It is not free trade that leads to harmonious economic development; it is rather harmonious economic development that leads to free trade. In reality, as List rightly contends, where nations differ in the level of their industrial development, free trade can only exacerbate existing inequalities and imbalances among nations - and therefore lead to further disharmony and conflict!
Pg.101: All examples which history can show are those in which the political union has led the way, and the commercial union has followed.68 Not a single instance can be adduced in which the latter has taken the lead, and the former has grown up from it. That, however, under the existing conditions of the world, the result of general free trade would not be a universal republic, but, on the contrary, a universal subjection of the less advanced nations to the supremacy of the predominant manufacturing, commercial, and naval power, is a conclusion for which the reasons are very strong and, according to our views, irrefragable.
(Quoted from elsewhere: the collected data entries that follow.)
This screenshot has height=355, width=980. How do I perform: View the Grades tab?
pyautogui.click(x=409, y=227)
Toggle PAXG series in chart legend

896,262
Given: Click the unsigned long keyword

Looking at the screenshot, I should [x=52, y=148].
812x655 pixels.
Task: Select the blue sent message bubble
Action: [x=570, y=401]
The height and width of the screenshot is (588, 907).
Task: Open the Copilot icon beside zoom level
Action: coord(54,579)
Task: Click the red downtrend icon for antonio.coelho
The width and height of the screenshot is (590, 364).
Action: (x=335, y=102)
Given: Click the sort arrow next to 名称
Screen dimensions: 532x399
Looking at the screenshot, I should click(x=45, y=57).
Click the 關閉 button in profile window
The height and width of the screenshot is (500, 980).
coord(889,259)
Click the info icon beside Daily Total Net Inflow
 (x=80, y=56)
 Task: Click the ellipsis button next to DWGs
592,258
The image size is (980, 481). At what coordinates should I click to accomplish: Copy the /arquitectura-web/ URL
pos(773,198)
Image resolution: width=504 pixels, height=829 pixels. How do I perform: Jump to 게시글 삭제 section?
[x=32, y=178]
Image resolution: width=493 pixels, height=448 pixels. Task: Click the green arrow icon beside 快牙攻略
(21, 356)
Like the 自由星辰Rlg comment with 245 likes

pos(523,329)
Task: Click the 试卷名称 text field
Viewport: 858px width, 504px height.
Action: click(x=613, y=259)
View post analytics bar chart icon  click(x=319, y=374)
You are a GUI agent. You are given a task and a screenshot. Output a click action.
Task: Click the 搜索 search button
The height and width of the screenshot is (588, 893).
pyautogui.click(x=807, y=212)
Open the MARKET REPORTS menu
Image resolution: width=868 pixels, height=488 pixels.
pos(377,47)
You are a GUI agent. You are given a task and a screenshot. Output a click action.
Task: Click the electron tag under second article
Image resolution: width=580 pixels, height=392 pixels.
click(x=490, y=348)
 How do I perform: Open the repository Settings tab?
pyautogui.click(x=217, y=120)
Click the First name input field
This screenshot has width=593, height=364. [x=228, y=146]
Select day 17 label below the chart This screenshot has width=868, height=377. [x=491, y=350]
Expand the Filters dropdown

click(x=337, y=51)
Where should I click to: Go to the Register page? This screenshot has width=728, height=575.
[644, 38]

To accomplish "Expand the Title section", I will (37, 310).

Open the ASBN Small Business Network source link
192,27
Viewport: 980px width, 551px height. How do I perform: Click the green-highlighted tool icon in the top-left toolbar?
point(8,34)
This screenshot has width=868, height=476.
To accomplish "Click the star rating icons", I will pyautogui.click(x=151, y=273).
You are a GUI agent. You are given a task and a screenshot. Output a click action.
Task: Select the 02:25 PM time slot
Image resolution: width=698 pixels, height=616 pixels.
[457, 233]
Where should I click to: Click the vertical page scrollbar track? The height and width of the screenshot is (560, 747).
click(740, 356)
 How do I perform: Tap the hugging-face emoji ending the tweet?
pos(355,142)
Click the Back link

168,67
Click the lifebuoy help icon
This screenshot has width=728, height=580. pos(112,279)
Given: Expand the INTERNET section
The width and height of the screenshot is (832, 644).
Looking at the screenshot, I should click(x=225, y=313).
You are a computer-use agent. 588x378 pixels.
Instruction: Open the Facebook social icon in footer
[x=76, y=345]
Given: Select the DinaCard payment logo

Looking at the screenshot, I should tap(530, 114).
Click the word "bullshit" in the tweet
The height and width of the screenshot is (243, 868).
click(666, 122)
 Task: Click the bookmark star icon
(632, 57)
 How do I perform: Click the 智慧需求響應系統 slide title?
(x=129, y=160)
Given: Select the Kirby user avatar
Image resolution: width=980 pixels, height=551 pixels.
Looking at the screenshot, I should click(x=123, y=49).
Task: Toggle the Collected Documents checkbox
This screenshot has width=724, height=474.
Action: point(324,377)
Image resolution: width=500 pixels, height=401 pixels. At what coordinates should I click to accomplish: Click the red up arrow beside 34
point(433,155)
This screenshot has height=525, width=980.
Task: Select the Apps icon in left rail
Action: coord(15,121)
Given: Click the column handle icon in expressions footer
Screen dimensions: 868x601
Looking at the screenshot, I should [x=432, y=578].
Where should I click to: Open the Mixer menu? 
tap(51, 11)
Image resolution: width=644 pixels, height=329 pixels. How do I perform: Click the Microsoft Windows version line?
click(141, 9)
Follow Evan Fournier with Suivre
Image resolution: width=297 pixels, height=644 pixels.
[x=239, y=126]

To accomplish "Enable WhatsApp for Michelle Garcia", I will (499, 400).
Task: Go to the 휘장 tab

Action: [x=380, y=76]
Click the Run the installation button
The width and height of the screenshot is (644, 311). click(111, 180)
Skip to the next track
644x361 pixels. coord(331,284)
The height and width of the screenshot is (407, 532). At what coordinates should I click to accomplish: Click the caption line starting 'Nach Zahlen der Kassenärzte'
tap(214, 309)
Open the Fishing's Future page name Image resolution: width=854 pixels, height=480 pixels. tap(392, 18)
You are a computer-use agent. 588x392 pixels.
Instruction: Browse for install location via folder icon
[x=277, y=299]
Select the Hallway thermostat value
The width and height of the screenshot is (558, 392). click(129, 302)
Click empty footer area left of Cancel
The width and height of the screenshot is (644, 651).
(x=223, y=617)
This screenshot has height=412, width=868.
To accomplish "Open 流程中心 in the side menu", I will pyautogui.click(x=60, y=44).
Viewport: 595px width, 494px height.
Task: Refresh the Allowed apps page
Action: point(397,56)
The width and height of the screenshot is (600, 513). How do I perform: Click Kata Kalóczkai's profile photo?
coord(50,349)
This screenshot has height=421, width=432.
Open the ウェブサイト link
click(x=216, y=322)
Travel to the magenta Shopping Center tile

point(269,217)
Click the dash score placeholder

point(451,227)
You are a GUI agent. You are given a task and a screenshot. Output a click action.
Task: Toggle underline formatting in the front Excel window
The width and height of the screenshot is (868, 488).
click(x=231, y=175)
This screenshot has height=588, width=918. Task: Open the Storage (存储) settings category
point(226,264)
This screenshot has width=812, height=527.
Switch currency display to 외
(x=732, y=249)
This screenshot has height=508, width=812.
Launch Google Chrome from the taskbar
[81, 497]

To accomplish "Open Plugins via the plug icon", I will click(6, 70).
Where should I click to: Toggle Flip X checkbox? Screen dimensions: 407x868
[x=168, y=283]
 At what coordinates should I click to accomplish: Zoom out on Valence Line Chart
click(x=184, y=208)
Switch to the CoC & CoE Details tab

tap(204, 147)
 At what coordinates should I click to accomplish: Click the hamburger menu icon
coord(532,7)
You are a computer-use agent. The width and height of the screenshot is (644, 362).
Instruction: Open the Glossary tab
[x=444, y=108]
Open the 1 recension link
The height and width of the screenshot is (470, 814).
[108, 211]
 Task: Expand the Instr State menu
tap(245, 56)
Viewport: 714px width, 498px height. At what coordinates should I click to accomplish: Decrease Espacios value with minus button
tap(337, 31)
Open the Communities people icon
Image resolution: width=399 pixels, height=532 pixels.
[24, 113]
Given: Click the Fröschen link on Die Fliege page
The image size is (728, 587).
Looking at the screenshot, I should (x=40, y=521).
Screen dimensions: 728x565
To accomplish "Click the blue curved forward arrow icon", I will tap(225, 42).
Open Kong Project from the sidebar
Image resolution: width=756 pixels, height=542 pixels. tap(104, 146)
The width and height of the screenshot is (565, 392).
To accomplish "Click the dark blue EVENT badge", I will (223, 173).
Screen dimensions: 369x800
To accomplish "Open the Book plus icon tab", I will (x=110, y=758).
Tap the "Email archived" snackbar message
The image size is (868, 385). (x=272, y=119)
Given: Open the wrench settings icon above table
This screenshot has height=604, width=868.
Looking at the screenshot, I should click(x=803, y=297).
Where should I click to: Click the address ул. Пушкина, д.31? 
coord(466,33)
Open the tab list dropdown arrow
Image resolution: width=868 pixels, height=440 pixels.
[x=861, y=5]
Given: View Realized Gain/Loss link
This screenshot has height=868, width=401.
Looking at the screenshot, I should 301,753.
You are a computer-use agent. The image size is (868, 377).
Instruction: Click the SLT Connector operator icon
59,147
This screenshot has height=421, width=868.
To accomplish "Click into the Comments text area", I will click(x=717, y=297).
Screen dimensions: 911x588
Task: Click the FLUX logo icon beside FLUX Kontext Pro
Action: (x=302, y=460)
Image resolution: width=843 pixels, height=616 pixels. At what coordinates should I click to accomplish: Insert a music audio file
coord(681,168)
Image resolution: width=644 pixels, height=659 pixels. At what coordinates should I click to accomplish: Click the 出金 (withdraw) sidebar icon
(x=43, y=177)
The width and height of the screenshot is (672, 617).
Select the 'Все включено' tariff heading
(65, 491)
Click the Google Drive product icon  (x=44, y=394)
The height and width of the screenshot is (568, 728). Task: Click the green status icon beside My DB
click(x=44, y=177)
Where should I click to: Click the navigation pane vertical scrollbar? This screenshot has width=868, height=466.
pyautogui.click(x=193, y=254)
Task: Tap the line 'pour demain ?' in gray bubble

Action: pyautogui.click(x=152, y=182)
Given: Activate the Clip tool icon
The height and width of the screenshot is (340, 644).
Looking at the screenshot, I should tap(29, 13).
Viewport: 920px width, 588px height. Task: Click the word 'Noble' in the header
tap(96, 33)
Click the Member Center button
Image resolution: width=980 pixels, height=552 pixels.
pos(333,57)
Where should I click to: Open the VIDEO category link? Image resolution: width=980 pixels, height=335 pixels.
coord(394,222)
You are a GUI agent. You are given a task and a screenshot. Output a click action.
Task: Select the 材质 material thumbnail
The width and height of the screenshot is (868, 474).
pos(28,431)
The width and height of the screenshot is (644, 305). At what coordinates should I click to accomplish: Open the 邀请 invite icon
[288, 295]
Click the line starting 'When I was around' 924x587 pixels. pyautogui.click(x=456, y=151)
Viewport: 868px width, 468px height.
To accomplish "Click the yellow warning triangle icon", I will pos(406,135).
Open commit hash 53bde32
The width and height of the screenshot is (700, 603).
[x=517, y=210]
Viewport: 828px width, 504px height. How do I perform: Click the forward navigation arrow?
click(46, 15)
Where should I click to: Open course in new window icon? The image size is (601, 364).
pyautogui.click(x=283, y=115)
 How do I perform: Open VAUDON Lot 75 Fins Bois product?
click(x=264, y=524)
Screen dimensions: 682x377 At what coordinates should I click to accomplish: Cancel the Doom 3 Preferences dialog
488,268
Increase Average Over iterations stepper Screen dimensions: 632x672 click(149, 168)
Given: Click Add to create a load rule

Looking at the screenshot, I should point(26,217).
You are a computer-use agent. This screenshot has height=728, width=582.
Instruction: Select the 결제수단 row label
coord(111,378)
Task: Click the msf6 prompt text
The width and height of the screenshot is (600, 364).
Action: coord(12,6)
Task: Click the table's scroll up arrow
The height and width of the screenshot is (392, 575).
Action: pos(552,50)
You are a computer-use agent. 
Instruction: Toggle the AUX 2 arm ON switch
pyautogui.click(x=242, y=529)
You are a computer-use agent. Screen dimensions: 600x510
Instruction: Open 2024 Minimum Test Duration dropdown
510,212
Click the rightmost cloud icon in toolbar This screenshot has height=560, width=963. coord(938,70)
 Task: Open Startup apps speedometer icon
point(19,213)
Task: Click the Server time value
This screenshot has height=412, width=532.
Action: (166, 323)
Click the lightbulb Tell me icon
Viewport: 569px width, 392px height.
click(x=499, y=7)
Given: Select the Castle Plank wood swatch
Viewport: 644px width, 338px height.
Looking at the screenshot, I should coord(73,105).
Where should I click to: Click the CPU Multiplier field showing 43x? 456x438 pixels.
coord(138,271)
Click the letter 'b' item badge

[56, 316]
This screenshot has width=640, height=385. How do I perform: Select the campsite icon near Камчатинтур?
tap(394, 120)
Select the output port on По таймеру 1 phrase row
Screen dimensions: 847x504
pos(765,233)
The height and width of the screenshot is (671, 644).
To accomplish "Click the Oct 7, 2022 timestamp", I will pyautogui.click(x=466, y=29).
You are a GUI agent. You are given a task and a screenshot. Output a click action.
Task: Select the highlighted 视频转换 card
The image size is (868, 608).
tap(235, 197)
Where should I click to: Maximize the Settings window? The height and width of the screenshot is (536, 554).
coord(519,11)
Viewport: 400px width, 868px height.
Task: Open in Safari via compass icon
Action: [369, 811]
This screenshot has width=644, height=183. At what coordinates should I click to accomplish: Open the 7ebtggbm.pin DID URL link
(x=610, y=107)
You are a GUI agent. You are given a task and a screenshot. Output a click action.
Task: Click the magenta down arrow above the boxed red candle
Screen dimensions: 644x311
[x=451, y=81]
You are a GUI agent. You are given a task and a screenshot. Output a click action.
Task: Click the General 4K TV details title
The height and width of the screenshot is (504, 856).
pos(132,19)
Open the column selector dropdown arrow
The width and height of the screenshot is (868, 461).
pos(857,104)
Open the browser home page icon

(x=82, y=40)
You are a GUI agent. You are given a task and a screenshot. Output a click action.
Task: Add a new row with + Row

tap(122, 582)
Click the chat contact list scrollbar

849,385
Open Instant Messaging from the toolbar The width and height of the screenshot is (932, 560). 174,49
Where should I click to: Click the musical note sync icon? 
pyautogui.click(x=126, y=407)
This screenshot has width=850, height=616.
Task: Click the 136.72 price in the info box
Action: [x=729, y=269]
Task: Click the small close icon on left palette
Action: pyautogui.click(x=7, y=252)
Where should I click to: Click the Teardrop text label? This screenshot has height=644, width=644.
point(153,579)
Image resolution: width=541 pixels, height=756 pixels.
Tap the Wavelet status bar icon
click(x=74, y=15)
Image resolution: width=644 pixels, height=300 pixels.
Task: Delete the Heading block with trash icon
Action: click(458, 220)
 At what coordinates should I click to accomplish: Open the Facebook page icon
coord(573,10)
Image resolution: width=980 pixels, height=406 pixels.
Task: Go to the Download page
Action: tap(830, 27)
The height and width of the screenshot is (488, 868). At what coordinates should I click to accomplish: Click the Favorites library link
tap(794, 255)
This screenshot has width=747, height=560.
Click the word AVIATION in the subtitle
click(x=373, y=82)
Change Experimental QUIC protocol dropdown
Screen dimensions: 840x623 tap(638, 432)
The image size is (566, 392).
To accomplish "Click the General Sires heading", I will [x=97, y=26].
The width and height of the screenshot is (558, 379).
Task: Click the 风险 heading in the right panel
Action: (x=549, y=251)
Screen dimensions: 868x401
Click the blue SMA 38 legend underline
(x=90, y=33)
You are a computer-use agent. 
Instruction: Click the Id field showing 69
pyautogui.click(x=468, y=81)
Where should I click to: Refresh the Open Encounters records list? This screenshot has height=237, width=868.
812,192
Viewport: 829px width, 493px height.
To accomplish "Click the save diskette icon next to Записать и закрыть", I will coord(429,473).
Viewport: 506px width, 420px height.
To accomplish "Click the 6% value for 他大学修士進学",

Pg.100: The system of protection, inasmuch as it forms the only means of placing those nations which are far  behind in civilisation on equal terms with the one predominating nation (which, however, never received at the hands of Nature a perpetual right to a monopoly of manufacture, but which merely gained an advance over others in point of time), the system of protection regarded from this point of view appears to be the most efficient means of furthering the final union of nations, and hence also of promoting true freedom of trade. And national economy appears from this point of view to be that science which, correctly appreciating the existing interests and the individual circumstances of nations, teaches how every separate nation can be raised to that stage of industrial development in which union with other nations equally well developed, and consequently freedom of trade, can become possible and useful to it.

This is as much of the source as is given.